**Assignment:** After locating the line that holds "Task: Click the Reviews star icon", copy that line and all that follow it word for word through the end of the data, with no pictures.

START Given information

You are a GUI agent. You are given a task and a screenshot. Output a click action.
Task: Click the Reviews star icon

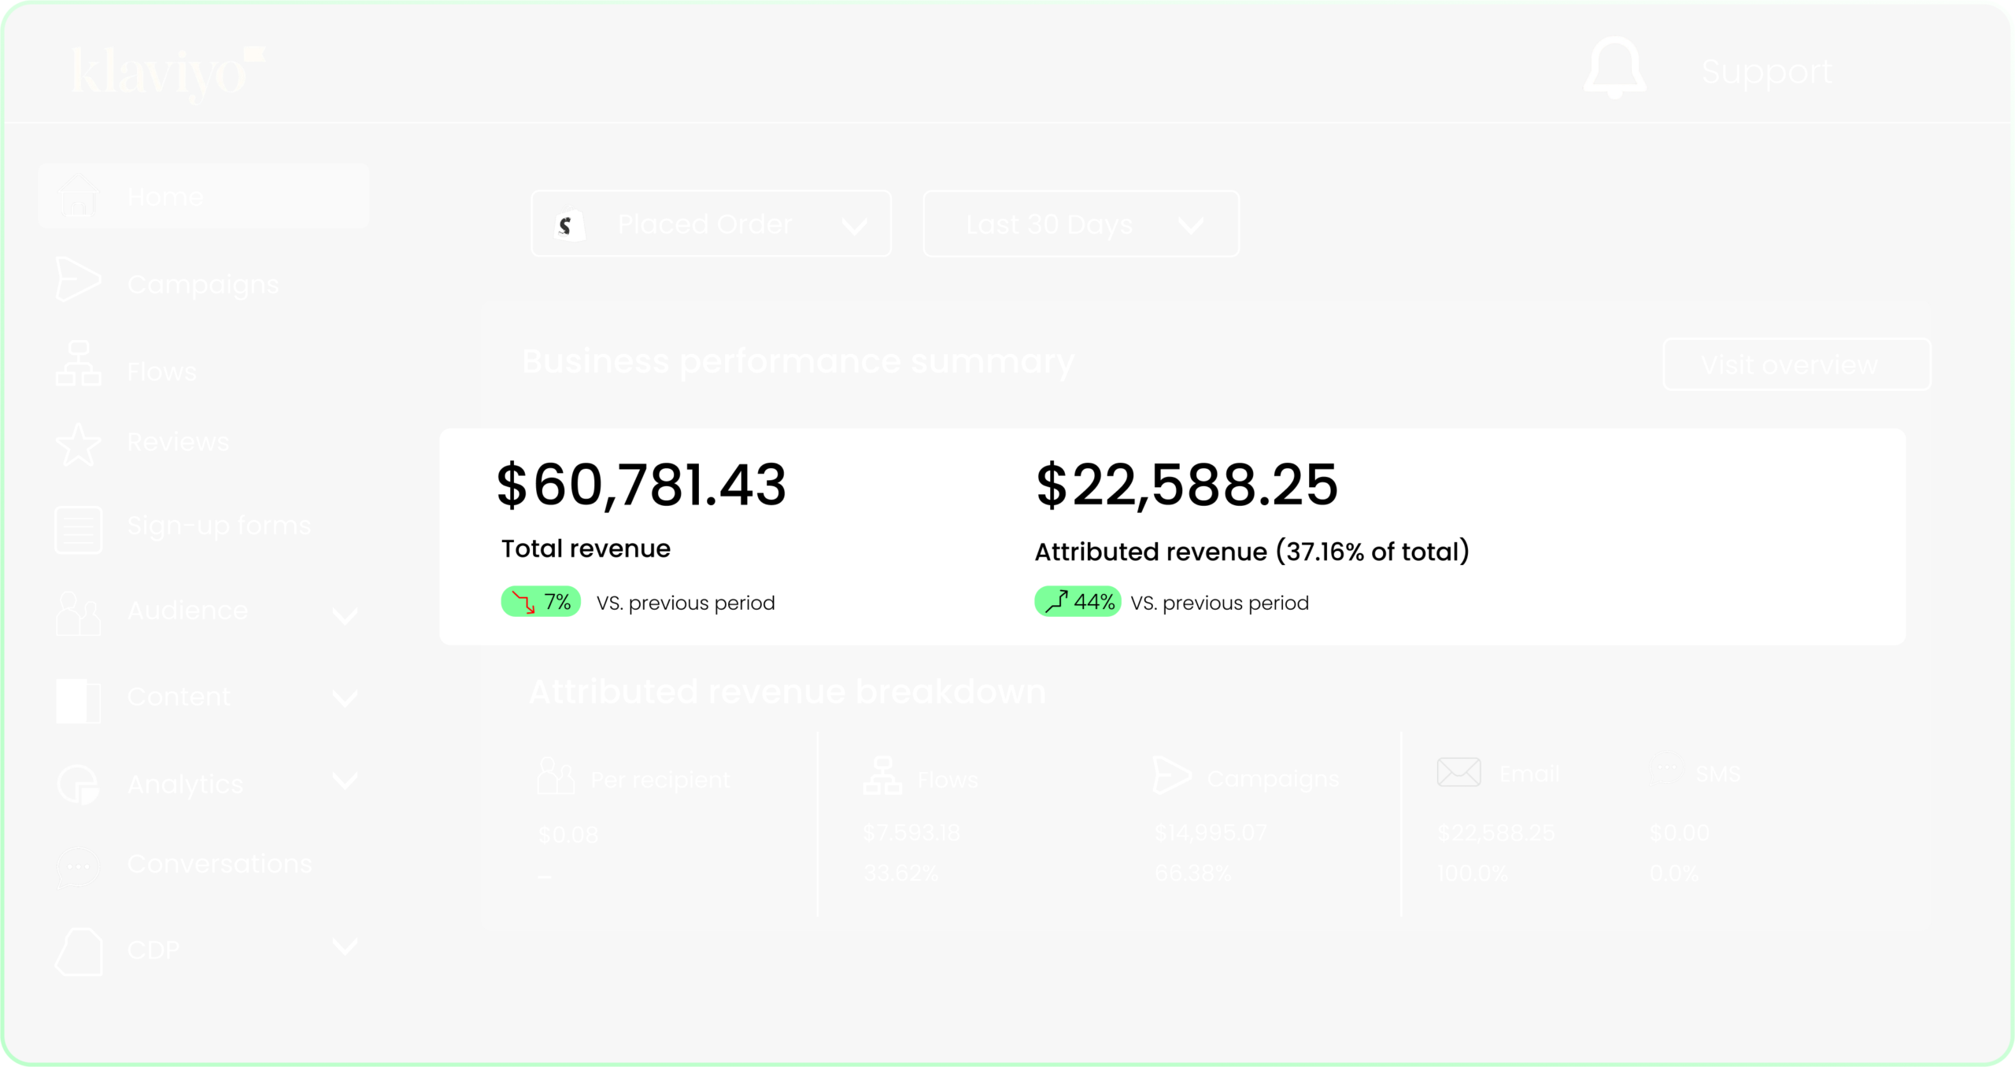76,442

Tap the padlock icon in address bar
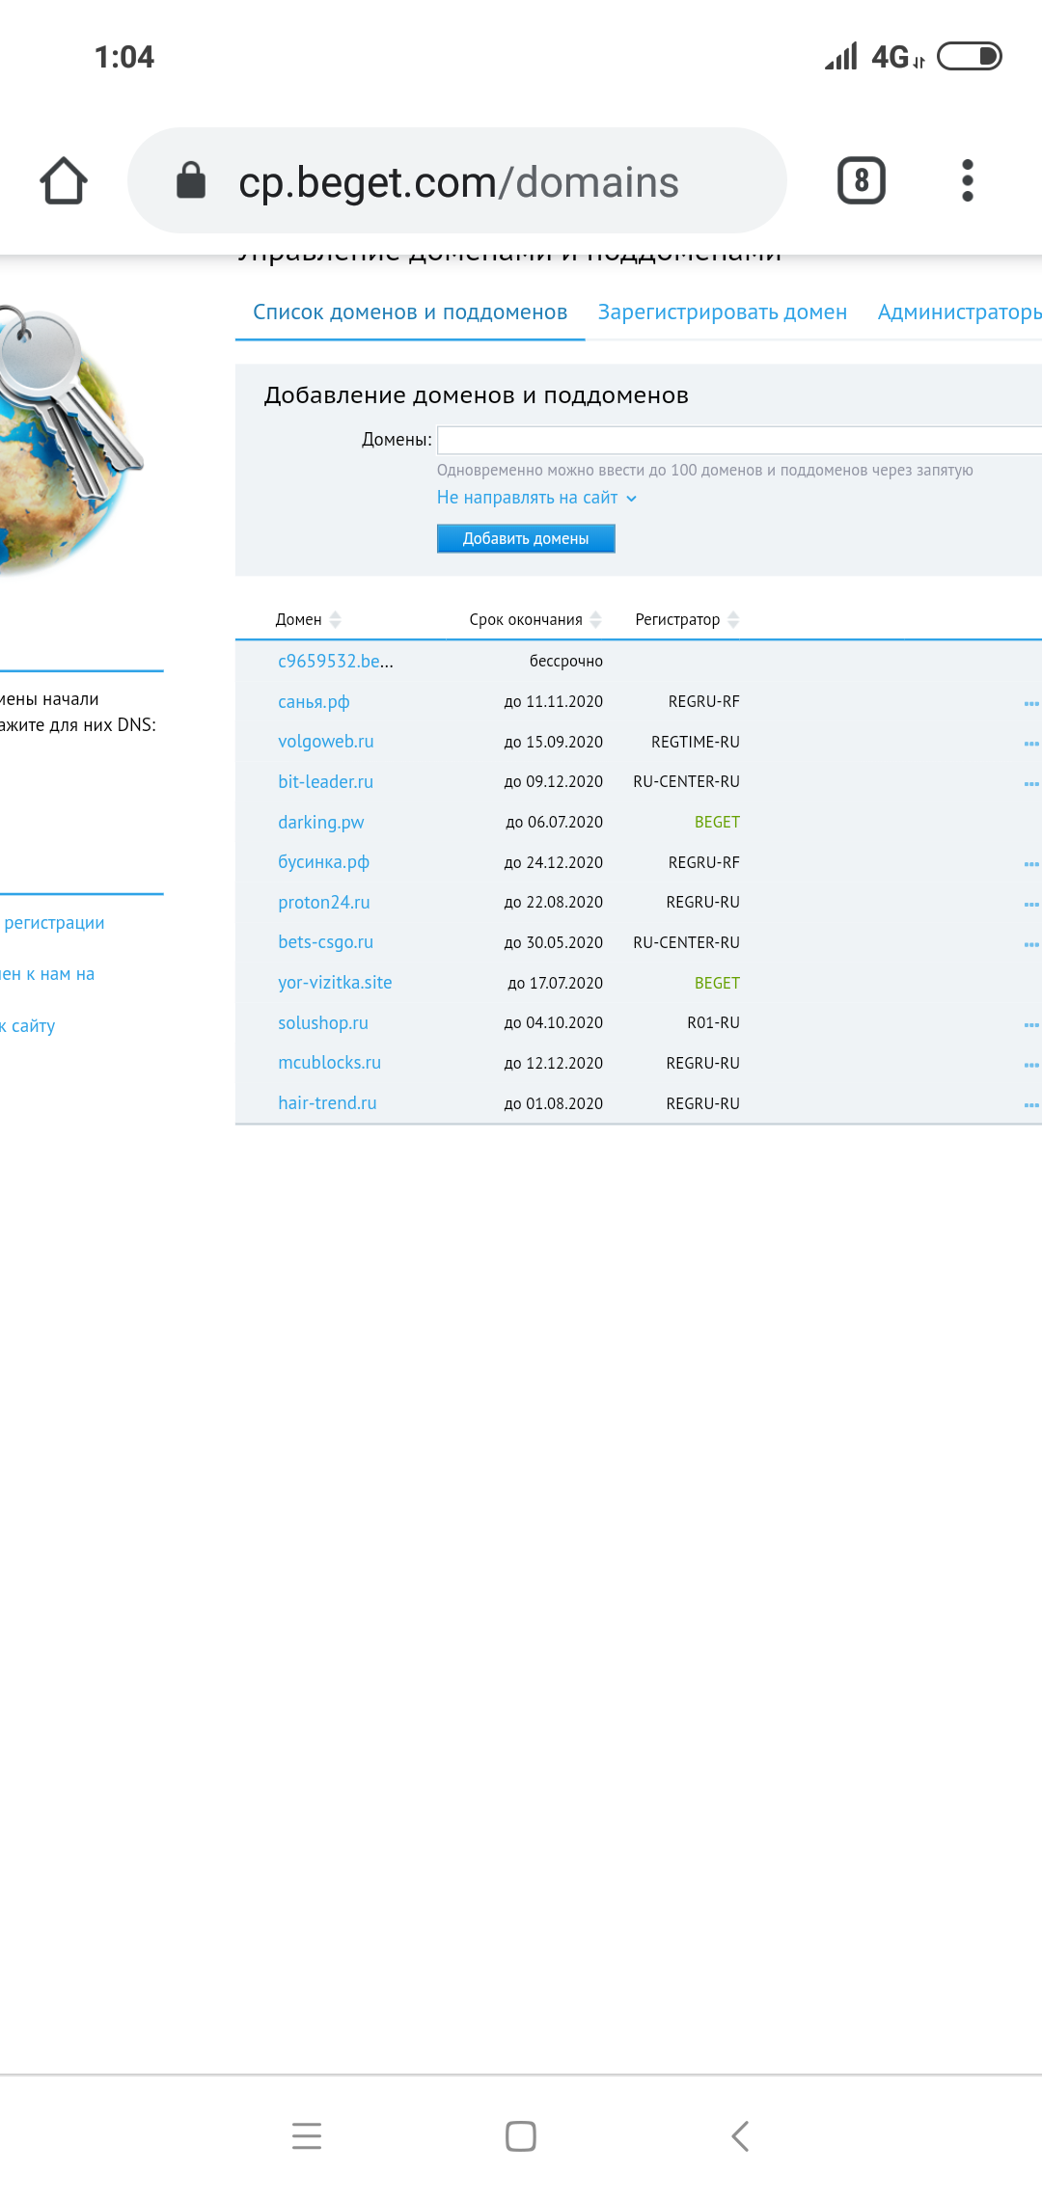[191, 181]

END Given information

**Answer space:**
Task: Click the Reviews star icon

76,442

Tap the padlock icon in address bar
[191, 181]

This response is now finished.